(DIRECTIONS) Return exactly the line that contains "Task: Select the Server" and all lines beneath it in the entries, through the very last one.

(DATA UNDER STUDY)

####

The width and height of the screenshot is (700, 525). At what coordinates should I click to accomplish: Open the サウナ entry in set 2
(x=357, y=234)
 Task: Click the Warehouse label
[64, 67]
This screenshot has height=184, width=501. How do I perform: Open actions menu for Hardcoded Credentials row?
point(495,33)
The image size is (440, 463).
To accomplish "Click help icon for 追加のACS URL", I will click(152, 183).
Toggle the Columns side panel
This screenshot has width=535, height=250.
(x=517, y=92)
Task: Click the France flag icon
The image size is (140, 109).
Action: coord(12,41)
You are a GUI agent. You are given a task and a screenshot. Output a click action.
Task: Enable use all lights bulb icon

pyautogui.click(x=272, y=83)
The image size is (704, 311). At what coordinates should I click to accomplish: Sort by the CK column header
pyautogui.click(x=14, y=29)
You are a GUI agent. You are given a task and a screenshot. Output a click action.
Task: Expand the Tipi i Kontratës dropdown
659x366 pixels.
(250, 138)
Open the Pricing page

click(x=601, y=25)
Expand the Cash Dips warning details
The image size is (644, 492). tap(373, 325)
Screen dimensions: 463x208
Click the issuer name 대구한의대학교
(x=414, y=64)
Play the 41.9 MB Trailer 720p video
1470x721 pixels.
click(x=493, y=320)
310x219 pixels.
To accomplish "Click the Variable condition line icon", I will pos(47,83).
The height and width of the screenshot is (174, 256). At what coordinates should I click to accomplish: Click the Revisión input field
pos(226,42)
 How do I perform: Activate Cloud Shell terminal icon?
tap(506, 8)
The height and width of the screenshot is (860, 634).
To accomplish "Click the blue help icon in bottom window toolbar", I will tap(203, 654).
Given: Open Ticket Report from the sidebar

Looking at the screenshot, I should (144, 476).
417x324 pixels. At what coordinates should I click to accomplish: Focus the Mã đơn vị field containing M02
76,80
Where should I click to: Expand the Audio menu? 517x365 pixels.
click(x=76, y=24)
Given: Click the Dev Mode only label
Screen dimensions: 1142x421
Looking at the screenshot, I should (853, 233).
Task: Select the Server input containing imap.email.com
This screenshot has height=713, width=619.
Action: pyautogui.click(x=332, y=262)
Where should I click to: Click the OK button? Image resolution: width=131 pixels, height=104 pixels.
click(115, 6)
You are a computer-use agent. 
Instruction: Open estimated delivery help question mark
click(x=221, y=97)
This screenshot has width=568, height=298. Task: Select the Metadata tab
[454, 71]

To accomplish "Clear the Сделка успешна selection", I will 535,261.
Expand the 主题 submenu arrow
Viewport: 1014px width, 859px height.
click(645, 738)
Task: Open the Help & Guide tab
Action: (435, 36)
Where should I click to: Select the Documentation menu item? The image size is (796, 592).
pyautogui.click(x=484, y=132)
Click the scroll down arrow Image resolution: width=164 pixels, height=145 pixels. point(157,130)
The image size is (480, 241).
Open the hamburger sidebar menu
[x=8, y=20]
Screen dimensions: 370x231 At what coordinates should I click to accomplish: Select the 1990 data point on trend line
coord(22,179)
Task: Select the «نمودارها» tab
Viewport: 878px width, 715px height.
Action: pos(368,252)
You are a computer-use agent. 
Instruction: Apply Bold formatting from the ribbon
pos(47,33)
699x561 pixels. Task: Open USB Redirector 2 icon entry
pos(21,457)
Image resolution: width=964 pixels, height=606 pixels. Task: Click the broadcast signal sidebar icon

####

(TASK SOLUTION)
Task: Select the Server input containing imap.email.com
This screenshot has height=713, width=619.
Action: pyautogui.click(x=332, y=262)
Where should I click to: Click the OK button? Image resolution: width=131 pixels, height=104 pixels.
click(115, 6)
You are a computer-use agent. 
Instruction: Open estimated delivery help question mark
click(x=221, y=97)
This screenshot has width=568, height=298. Task: Select the Metadata tab
[454, 71]

To accomplish "Clear the Сделка успешна selection", I will 535,261.
Expand the 主题 submenu arrow
Viewport: 1014px width, 859px height.
click(645, 738)
Task: Open the Help & Guide tab
Action: (435, 36)
Where should I click to: Select the Documentation menu item? The image size is (796, 592).
pyautogui.click(x=484, y=132)
Click the scroll down arrow Image resolution: width=164 pixels, height=145 pixels. point(157,130)
The image size is (480, 241).
Open the hamburger sidebar menu
[x=8, y=20]
Screen dimensions: 370x231 At what coordinates should I click to accomplish: Select the 1990 data point on trend line
coord(22,179)
Task: Select the «نمودارها» tab
Viewport: 878px width, 715px height.
Action: pos(368,252)
You are a computer-use agent. 
Instruction: Apply Bold formatting from the ribbon
pos(47,33)
699x561 pixels. Task: Open USB Redirector 2 icon entry
pos(21,457)
Image resolution: width=964 pixels, height=606 pixels. Task: Click the broadcast signal sidebar icon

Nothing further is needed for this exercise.